Your objective:
Could you copy, word for word, only the lines from the one containing "Where should I click to: Click the STUN" through the last line of the records below, both included?

Provided records:
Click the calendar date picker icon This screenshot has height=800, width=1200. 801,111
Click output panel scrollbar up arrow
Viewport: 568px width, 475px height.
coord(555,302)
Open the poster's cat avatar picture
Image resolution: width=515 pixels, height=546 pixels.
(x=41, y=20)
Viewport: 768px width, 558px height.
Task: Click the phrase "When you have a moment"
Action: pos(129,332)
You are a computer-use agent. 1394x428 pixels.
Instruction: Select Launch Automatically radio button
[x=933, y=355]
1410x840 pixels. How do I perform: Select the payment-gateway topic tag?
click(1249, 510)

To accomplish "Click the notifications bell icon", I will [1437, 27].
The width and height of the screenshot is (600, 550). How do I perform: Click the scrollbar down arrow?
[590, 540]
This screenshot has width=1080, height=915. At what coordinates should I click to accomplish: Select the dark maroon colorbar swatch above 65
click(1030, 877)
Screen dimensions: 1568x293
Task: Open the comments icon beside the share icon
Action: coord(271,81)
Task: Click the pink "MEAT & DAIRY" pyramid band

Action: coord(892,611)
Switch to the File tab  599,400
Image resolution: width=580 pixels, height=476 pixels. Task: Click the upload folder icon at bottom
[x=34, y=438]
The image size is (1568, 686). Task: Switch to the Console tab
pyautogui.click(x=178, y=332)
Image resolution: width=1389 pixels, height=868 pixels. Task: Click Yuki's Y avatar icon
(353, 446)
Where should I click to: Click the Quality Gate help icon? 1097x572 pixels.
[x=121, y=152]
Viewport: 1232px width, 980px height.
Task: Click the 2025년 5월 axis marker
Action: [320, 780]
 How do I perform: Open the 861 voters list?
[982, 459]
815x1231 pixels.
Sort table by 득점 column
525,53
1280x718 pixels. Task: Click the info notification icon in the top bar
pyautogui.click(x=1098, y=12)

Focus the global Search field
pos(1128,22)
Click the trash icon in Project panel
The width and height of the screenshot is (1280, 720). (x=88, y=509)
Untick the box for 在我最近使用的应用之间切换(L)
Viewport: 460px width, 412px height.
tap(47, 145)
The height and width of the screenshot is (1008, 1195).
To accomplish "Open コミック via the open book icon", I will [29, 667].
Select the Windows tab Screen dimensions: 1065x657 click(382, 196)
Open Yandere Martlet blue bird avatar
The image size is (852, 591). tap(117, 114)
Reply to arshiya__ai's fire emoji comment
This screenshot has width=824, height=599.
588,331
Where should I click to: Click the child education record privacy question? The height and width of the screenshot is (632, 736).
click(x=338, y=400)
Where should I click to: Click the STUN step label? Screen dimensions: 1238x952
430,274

Reply:
Where should I click to: Click the STUN step label? Screen dimensions: 1238x952
430,274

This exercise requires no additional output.